En vérité peu de français entendent cet appel et beaucoup accordent
leur confiance au Maréchal PETAIN, le vainqueur de Verdun.
Mais, le nombre de ceux qui écoutent chaque soir l'émission de la BBC,
" Les français parlent aux français " ne cesse de croître. Maurice
SCHUMANN, Jean OBERLE et leurs collègues de la France Libre donnent à leurs
auditeurs des informations que leur cache la radio de Vichy et encouragent les
patriotes de l'ombre qui constituent l'embryon de la résistance.
Bientôt, des mouvements structurés diffusent des journaux : Libération
Nord, Libération, Combat etc. Des officiers et sous-officiers d'active
encadrent les volontaires des maquis de Haute-Savoie, du Vercors, de l'Ain, etc.
Des réseaux, comme celui du Colonel Rémy auquel appartiennent des
fonctionnaires des PTT, PRUVOST, chef de la résistance PTT, Simone LEVY qui
sera exécutée en Allemagne, DEBAUMARCHE, Maurice HORVAIS, notre ami Henri
LEVEILLE, fournissent à Londres de précieux renseignements sur les
fortifications allemandes de Normandie et sur le déplacement des troupes
ennemies.
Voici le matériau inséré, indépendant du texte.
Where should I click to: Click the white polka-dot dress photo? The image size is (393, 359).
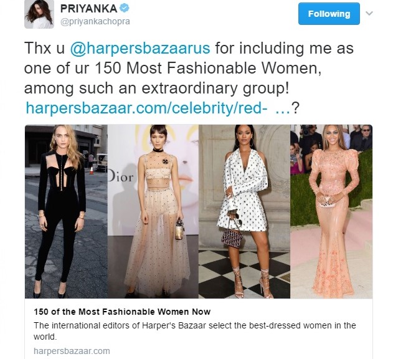[244, 211]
Jean MOULIN, nommé par le Général DE GAULLE, Président du Conseil
national de la résistance (CNR) rassemble les mouvements de résistance en vue de
coordonner leurs efforts, de préparer avec Londres et Alger l'insurrection
nationale et d’élaborer un programme destiné à sauvegarder au lendemain de la
libération l'idéal républicain. Arrêté en 1943 à Lyon par Klaus BARBIE, Jean
MOULIN, meurt sans livrer les secrets qu'il détient.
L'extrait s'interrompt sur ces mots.